Every festival has at least one - a band that blows up just before the weekend arrives so that their stage draw is underestimated - and T in the Park 2008's was Glasvegas. We arrived at the mid-sized Futures Tent for their early evening Saturday show a full 20 minutes before it was due to start, and the stewards were already closing it off; we just managed to sneak in, while desperate others were charging and climbing fences. The atmosphere was just incredible, with thousands of fans heartily singing along to every word of every song - even though this is a band whose discography stretches to just one full single release. They started with Flowers and Football Tops, remaining impressively calm despite the bedlam going on before them - arms flailing, girls on shoulders, hugging, waving, cheering, screaming - so at times it was difficult to even make out the music. Meanwhile, hundreds were standing outside, crushing against barriers and stewards, desperate to hear or catch sight of their new heroes. It doesn't take much to get T revellers to chant "Here we fucking go!" but Go Square Go got thousands belting it out with gusto. Of course, the closer was Daddy's Gone, which already has the feel of a classic festival anthem that will be sung here for years to come; but never will it go down as well as here, tonight. This was a real landmark performance in the career of Scotland's favourite new band.
The Skinny caught up with drummer Caroline and guitarist Rab after the gig. "The best gig and the best crowd that we've ever played to", Rab beamed, still clearly overwhelmed by the experience. "I expected it to be busy but not quite like that. Our tour manager came on-stage halfway through and said to ask the crowd to calm down. People couldn't get in and then they rammed through the barriers, so they were gonna pull the gig". Caroline said "We've gone around the country and had the most amazing response everywhere we've went, and we're so thankful for that. But you cannae beat that. It was absolutely amazing". Rab also confessed that the band had decided not to headline the stage: "We said no because it's quite early still, we've only brought out one single -although we've done the limited editions - and our album's not out until September. As a band we all said it's too soon"
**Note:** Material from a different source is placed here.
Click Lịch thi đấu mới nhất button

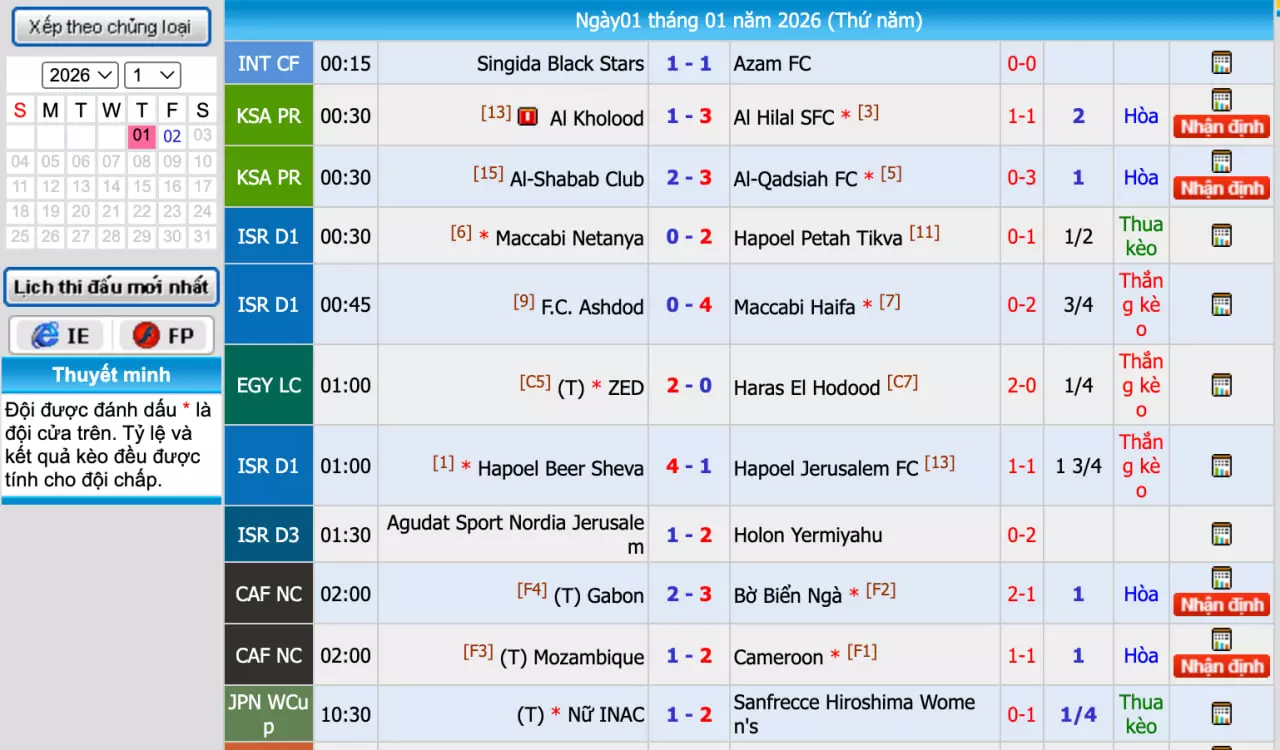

Rab and Caroline also spoke about the Christmas album the band hope to release at the end of this year. "It's definitely happening" Rab said, "It's all written. He [James Allan, singer] wrote it all in New York when we did the album. It's pretty fucking special to be honest. One of the songs is called Cruel Moon and I think it's the best song he's ever wrote. I get hairs on the back of my neck every time I listen to it. We were gonna put it on the album and I was gutted that we didn't, but I understand it's more suited for the Christmas album. So we're gonna go to Romania, Transylvania, and record it in a big church, live, and maybe get some other people to sing on it. The record company is really excited about it, a second album in a year!But after that quick burst of creativity, that might be it as far as the Glasvegas story goes. "I don't know if we're going to do a second [studio] album," Rab said. "And the record company knows that. They're genuine and they're really into the music. They won't force us to do anything. So if we say we don't want to do a second, they'd be fine with that".